Stored items
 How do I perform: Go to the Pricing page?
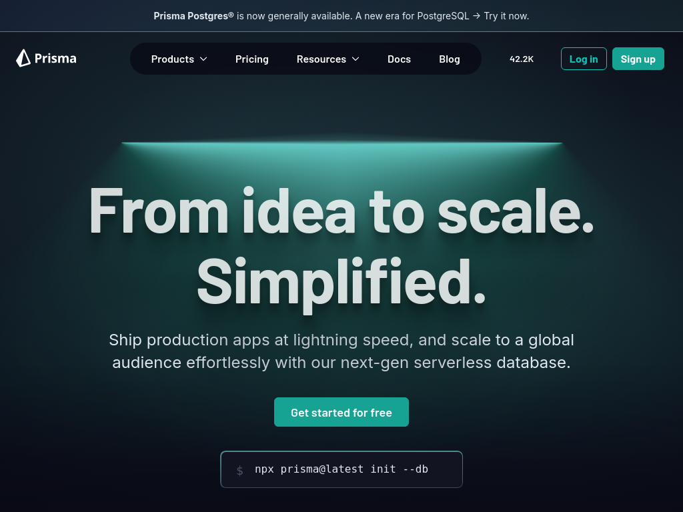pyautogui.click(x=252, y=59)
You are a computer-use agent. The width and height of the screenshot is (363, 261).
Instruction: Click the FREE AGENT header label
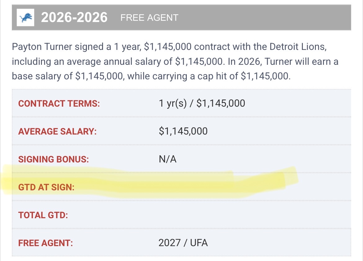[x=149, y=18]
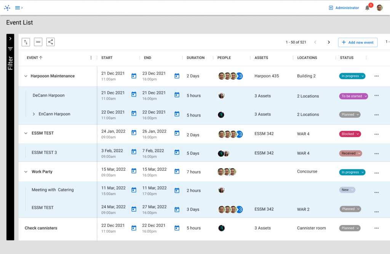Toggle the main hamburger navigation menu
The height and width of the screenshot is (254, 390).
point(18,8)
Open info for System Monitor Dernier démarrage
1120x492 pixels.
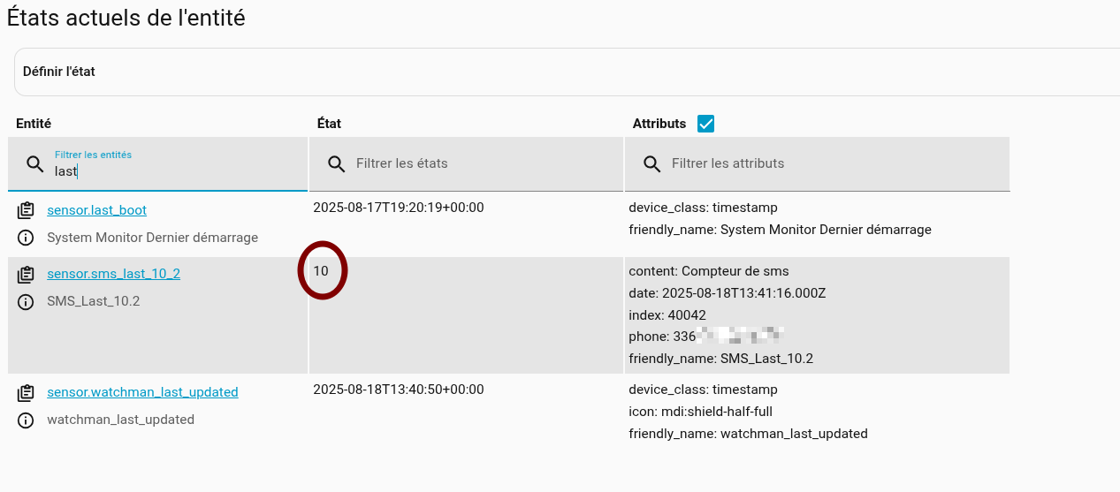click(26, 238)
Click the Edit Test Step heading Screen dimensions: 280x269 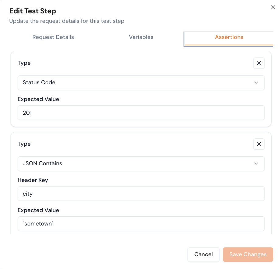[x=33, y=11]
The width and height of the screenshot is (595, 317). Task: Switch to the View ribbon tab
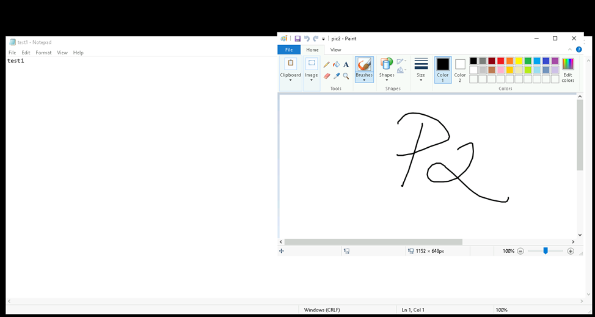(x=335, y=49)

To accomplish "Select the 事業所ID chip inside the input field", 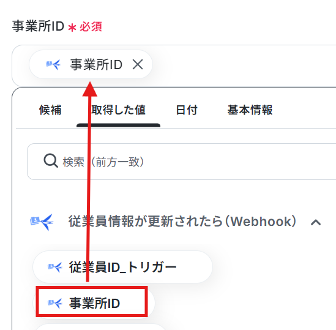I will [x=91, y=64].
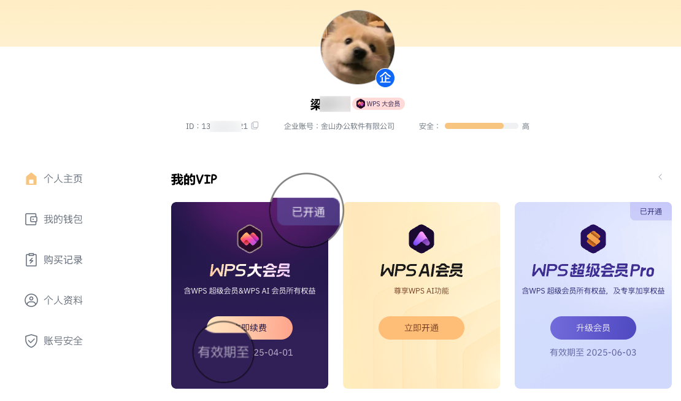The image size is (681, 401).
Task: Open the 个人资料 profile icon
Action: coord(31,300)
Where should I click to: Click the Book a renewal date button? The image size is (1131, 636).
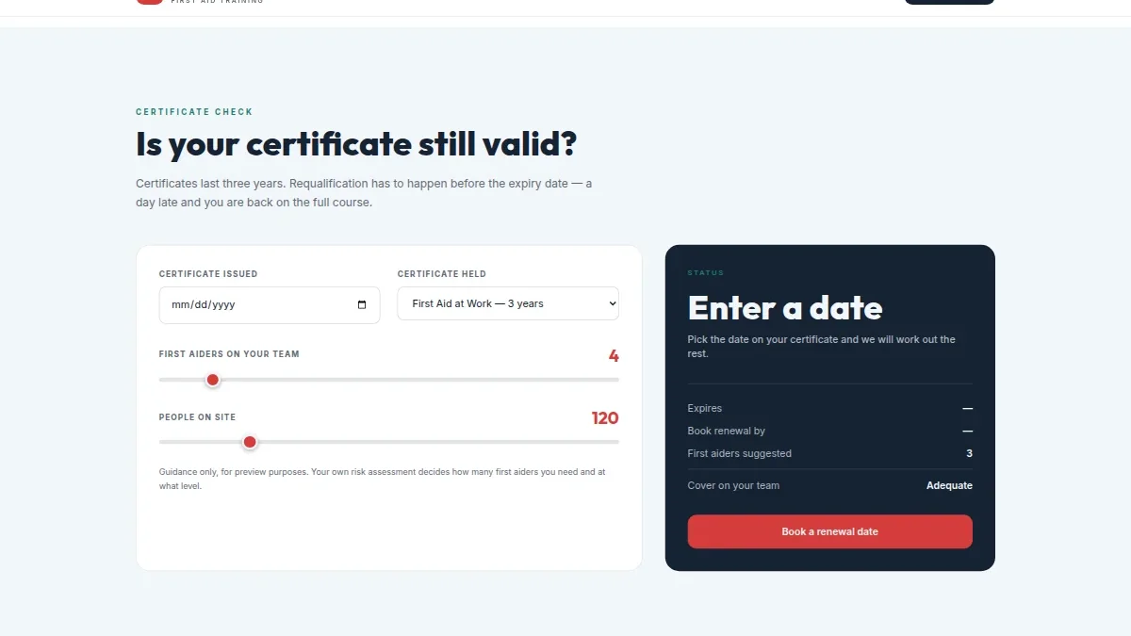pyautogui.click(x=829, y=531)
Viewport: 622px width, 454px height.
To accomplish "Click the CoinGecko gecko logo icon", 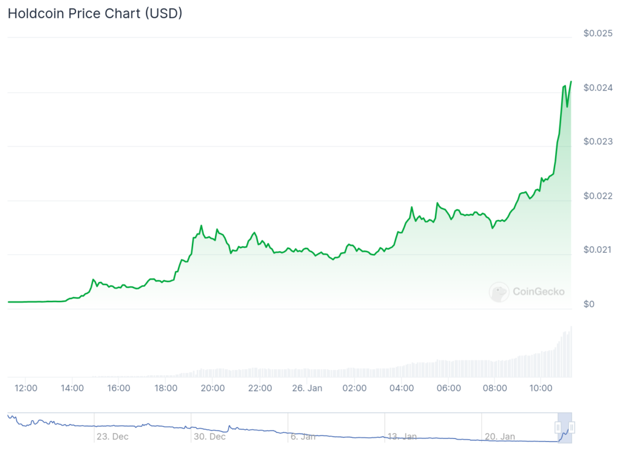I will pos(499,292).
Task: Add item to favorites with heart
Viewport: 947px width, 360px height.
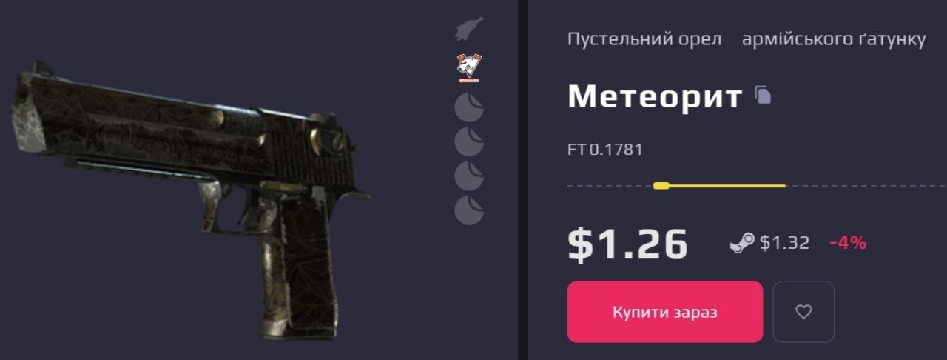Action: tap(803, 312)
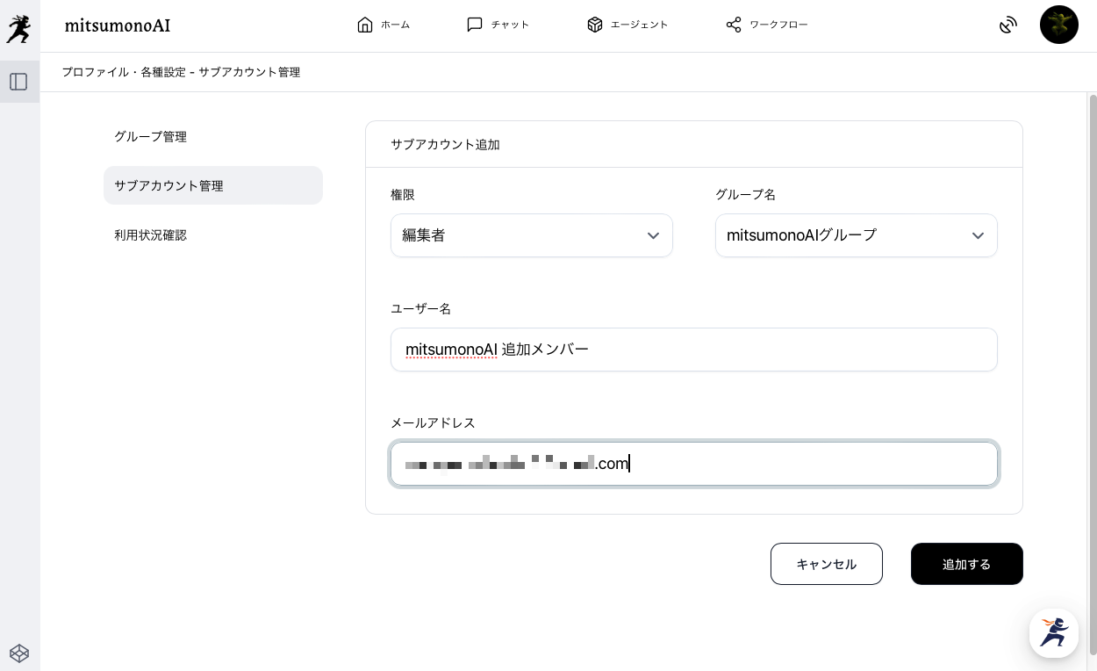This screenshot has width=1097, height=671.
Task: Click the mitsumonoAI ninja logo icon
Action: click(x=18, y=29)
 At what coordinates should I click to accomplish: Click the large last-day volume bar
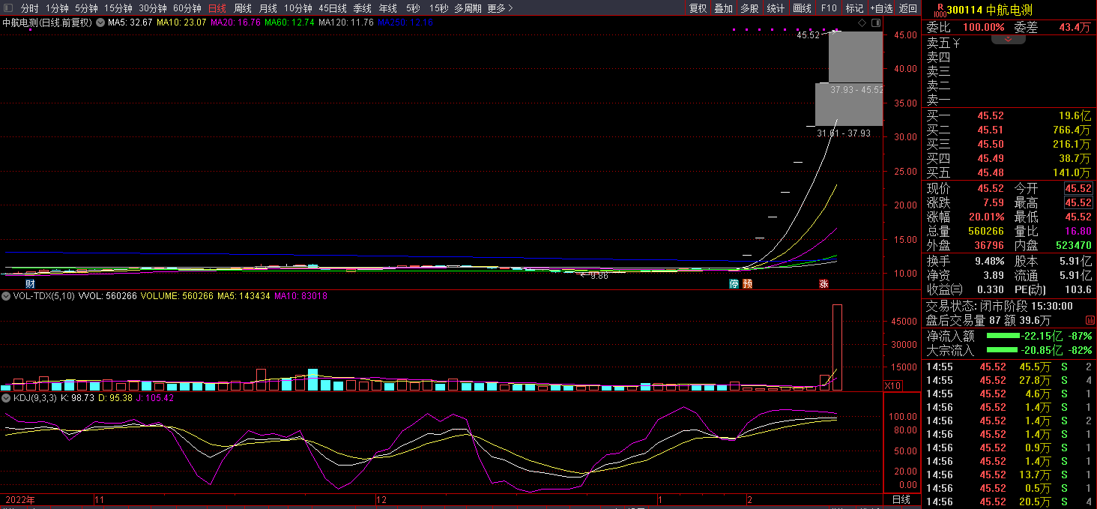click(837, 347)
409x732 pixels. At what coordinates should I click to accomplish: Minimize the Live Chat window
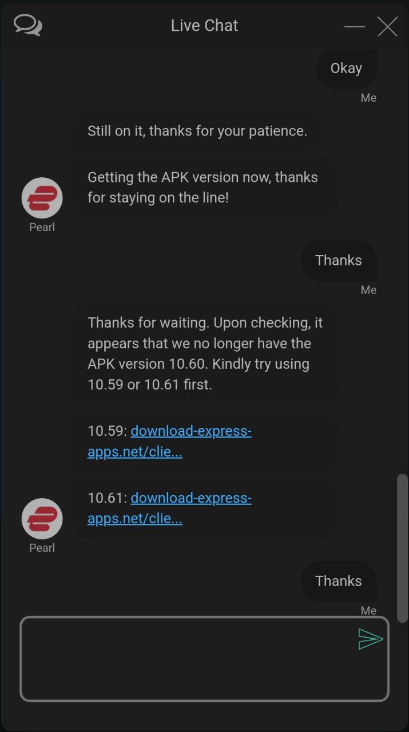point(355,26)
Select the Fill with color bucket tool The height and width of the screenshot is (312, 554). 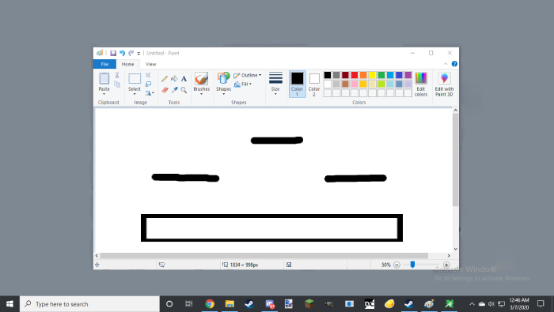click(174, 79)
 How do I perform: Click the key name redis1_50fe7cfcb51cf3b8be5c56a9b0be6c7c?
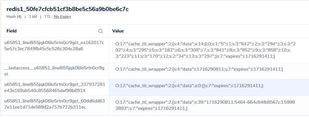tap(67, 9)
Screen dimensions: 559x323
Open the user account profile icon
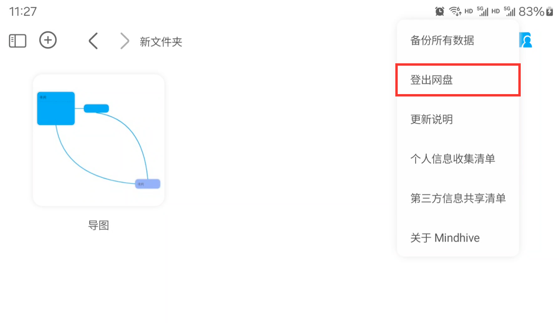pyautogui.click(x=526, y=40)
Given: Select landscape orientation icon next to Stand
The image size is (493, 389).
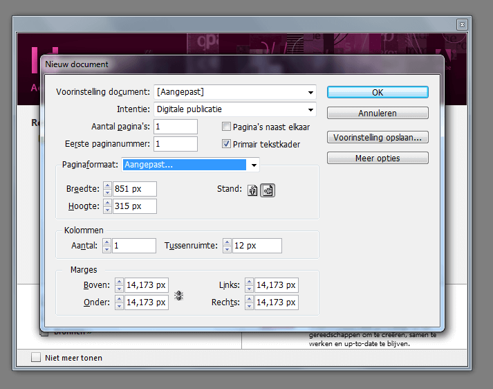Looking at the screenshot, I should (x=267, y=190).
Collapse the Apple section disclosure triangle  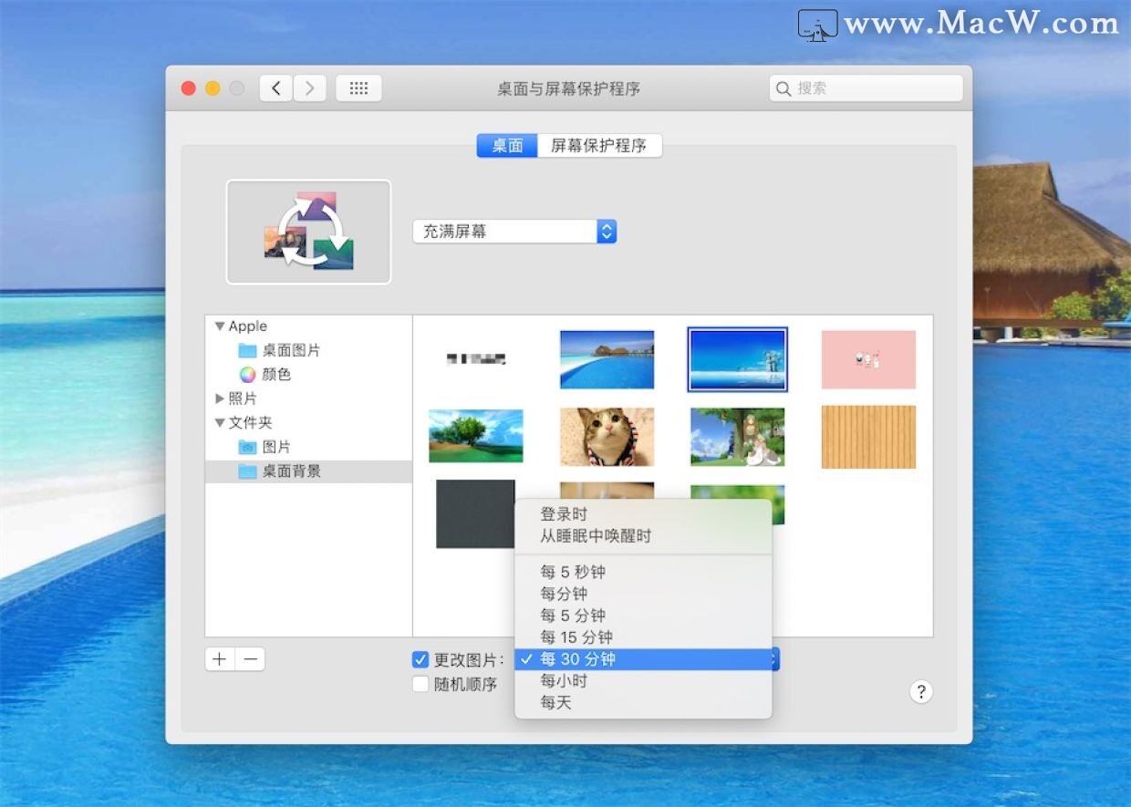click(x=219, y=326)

Assignment -> Look above for the line with "How do I perform: Click" and copy exactly from it through the line with "Given: Select landscape", both included. Omit the pictures.

Response area ->
 How do I perform: Click the key name redis1_50fe7cfcb51cf3b8be5c56a9b0be6c7c?
tap(67, 9)
Screen dimensions: 559x323
Open the user account profile icon
pyautogui.click(x=526, y=40)
Given: Select landscape orientation icon next to Stand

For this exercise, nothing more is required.